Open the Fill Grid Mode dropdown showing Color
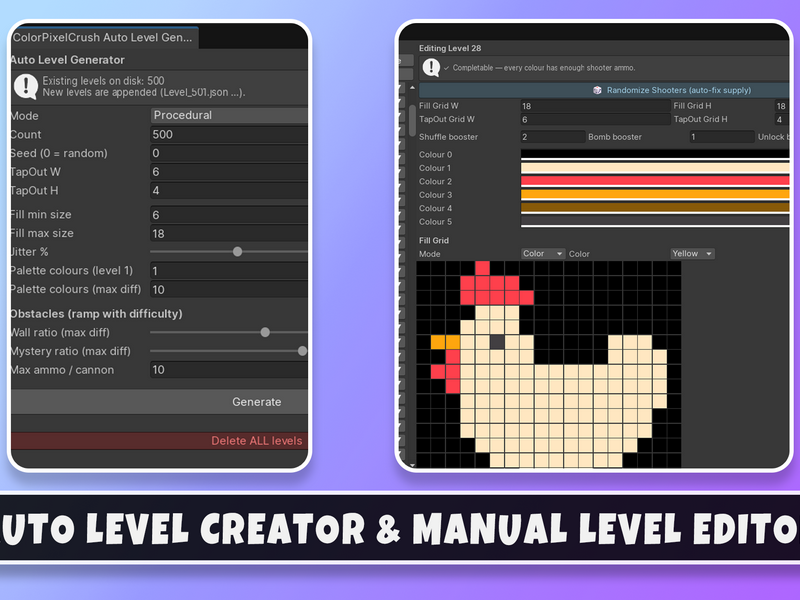The width and height of the screenshot is (800, 600). (x=542, y=254)
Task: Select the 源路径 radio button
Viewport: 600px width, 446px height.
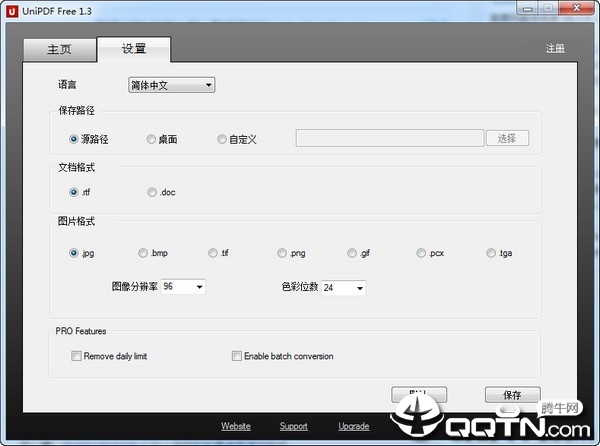Action: click(x=74, y=139)
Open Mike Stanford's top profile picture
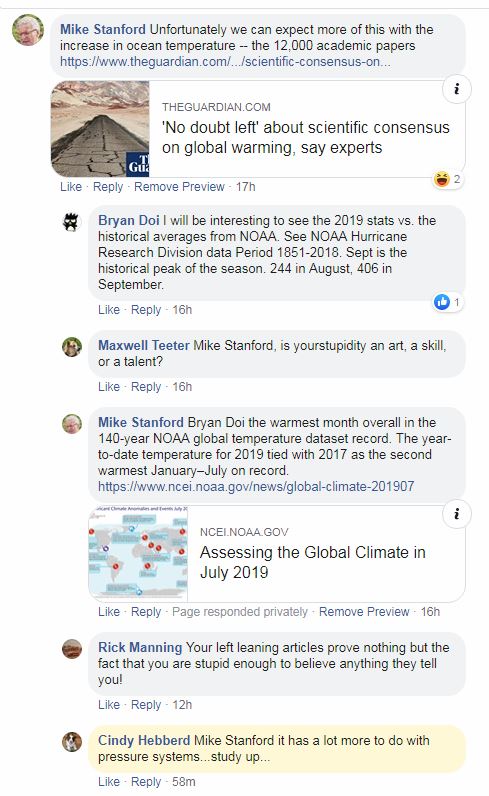 (x=28, y=30)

-----

> _WHAT THIS TASK INVOLVES_
The response should consist of the entries above, given again exactly and free of pictures.

> _EXERCISE ANSWER_
Open the Fill Grid Mode dropdown showing Color
The width and height of the screenshot is (800, 600). (x=542, y=254)
Task: Select the 源路径 radio button
Viewport: 600px width, 446px height.
Action: click(x=74, y=139)
Open Mike Stanford's top profile picture
 (x=28, y=30)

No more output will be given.